Defendant moves to compel arbitration in this case on the basis of the arbitration clauses in the Advisory Agreements entered into between plaintiffs and defendants in January 2006. Plaintiffs oppose the motion, arguing that it is unclear whether their claims arise under the Advisory Agreements or the earlier executed Investment Consulting agreements, which did not contain arbitration clauses.

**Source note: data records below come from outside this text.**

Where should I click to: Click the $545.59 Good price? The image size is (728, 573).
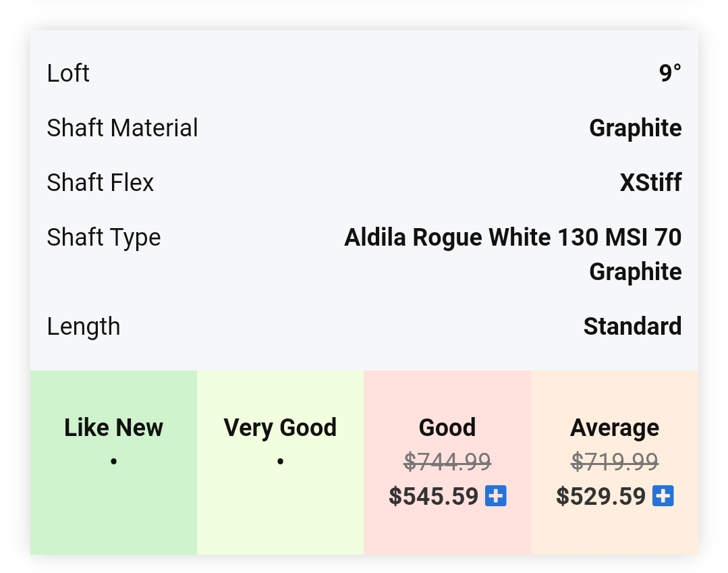[x=434, y=497]
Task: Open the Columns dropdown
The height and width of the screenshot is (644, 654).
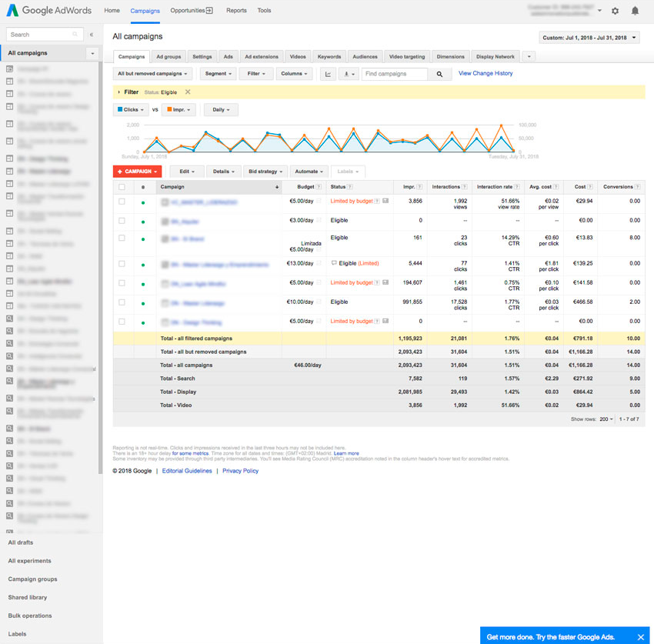Action: point(295,74)
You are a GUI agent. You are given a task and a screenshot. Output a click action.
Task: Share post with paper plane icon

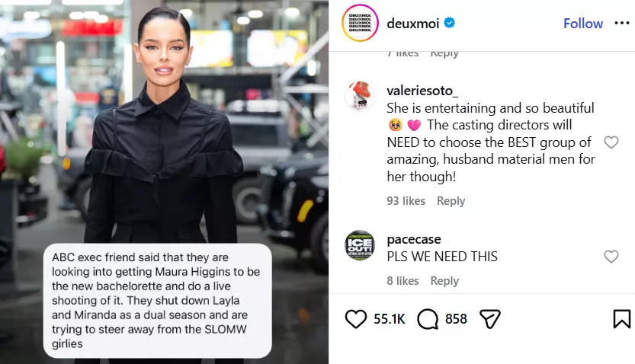coord(490,319)
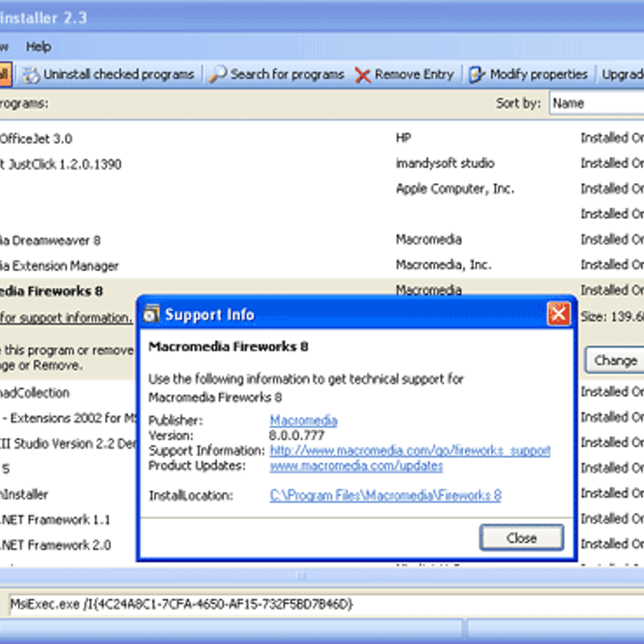Click the Search for programs magnifier icon
Image resolution: width=644 pixels, height=644 pixels.
coord(218,74)
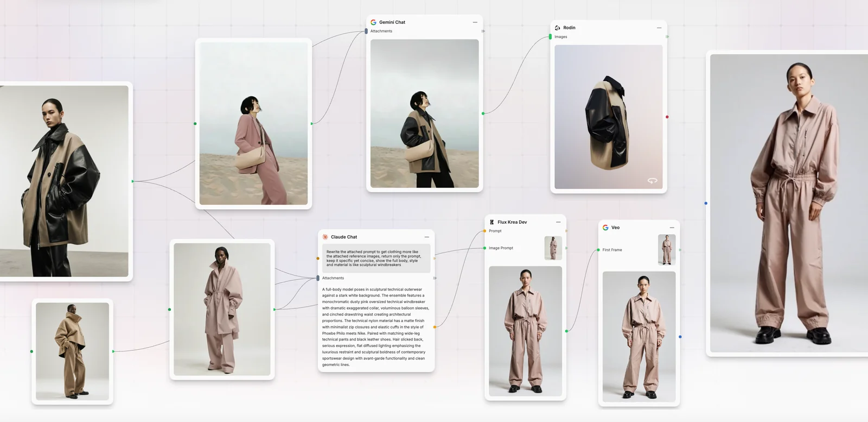Click the First Frame green port on Veo
Image resolution: width=868 pixels, height=422 pixels.
(598, 250)
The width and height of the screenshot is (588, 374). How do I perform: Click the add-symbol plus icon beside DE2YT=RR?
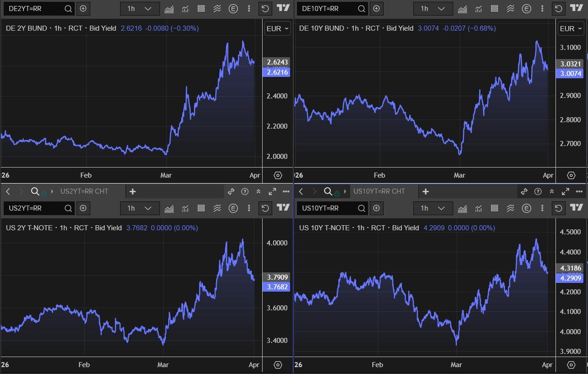(x=83, y=9)
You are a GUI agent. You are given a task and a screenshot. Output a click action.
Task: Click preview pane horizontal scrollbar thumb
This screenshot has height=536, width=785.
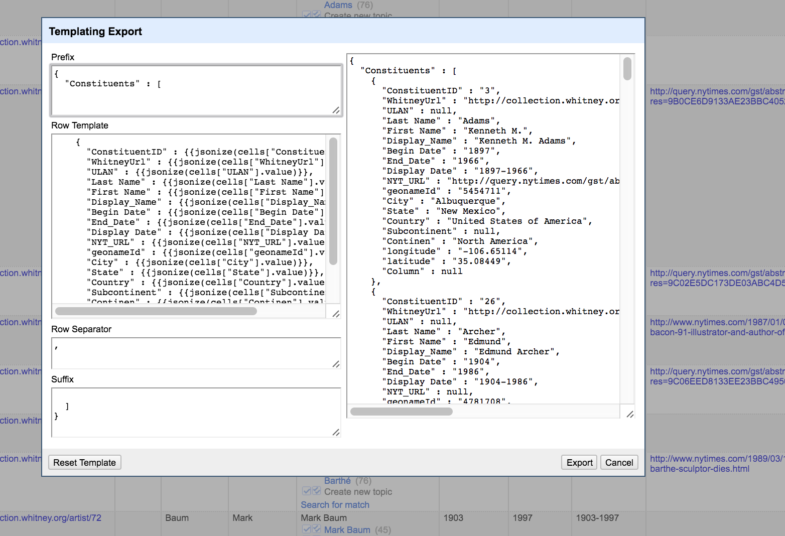point(401,411)
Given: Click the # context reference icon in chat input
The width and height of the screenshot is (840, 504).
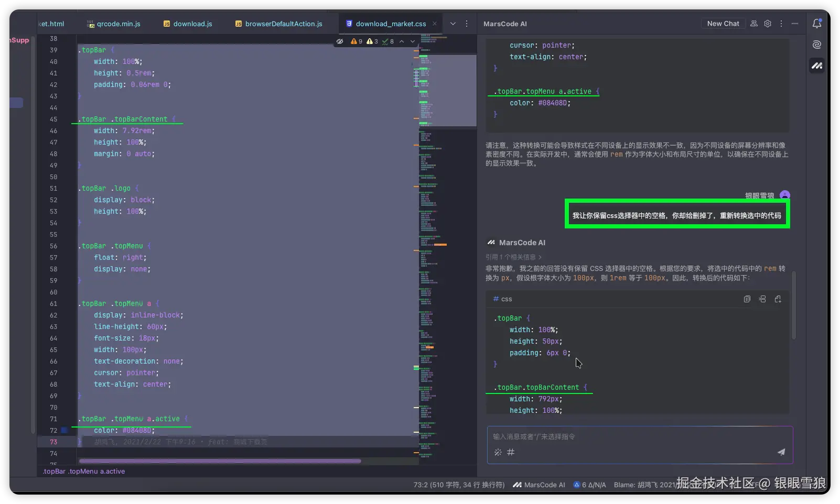Looking at the screenshot, I should click(x=511, y=452).
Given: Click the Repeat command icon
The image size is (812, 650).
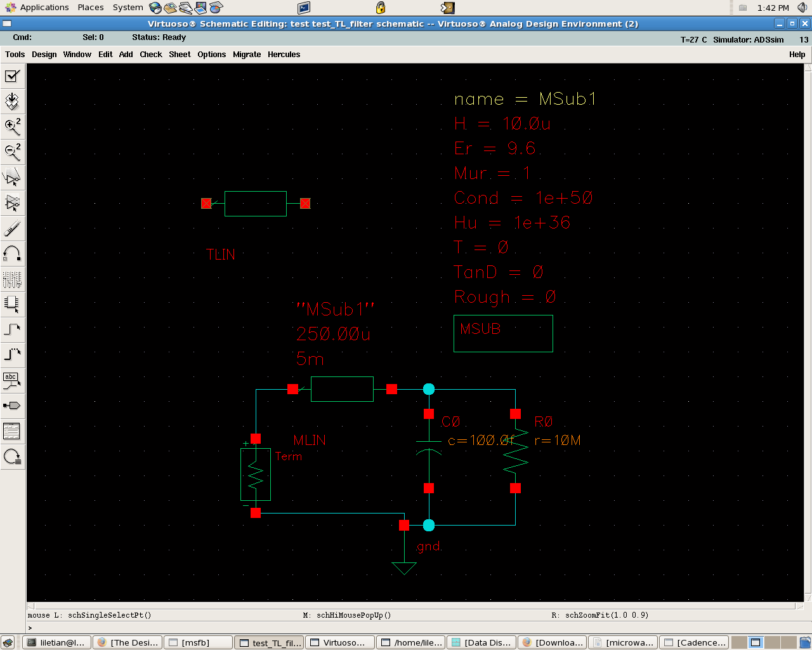Looking at the screenshot, I should click(x=12, y=456).
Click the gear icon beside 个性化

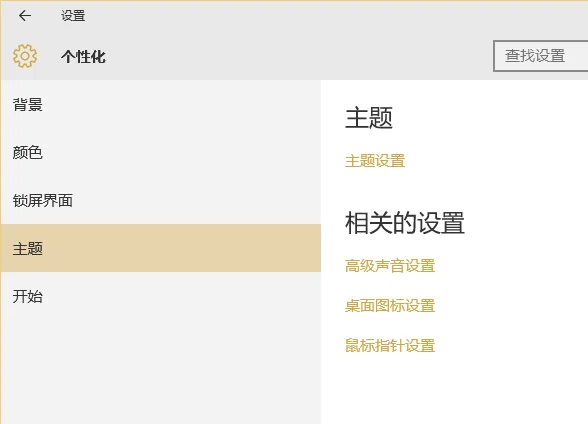pyautogui.click(x=25, y=56)
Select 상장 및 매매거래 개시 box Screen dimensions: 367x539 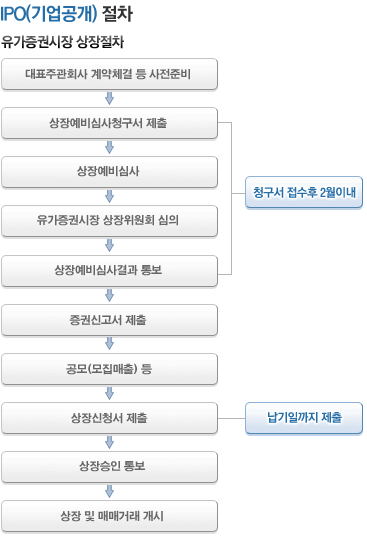coord(109,516)
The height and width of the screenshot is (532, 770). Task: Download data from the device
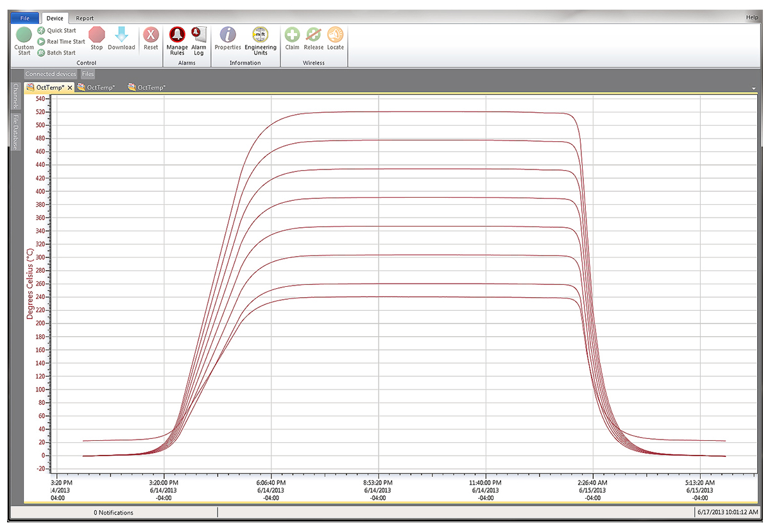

The determination of whether claims are subject to arbitration is governed by federal substantive law. Simula, Inc. v. Autoliv, Inc., 175 F.3d 716, 719 (9th Cir. 1999); see Moses H. Come Mem'l Hosp. v. Mercury Const. Corp., 460 U.S. 1, 24 (1983) ("Federal law in the terms of the Arbitration Act governs that issue in either state or federal court."). The Federal Arbitration Act ("FAA") provides,

A written provision in any . . . contract evidencing a transaction involving commerce to settle by arbitration a controversy thereafter arising out of such contract or transaction . . . shall be valid, irrevocable, and enforceable, save upon such grounds as exist at law or in equity for the revocation of any contract.

9 U.S.C. § 2. Moreover, the FAA mandates that when an issue referable to arbitration is brought before it, the court "shall on application of one of the parties stay the trial of the action until such arbitration has been had in accordance with the terms of the agreement." 9 U.S.C. § 3.

"The FAA reflects Congress' intent to provide for the enforcement of arbitration agreements within the full reach of the Commerce Clause." Simula, 175 F.3d at 719. It also establishes that, "as a matter of federal law, any doubts concerning the scope of arbitrable issues should be resolved in favor of arbitration." Moses H. Cone, 460 U.S. at 24-25; Simula, 175 F.3d at 719 ("The FAA embodies a clear federal policy in favor of arbitration."); Republic of Nicaragua v. Standard Fruit Co., 937 F.2d 469, 479 (9th Cir. 1991).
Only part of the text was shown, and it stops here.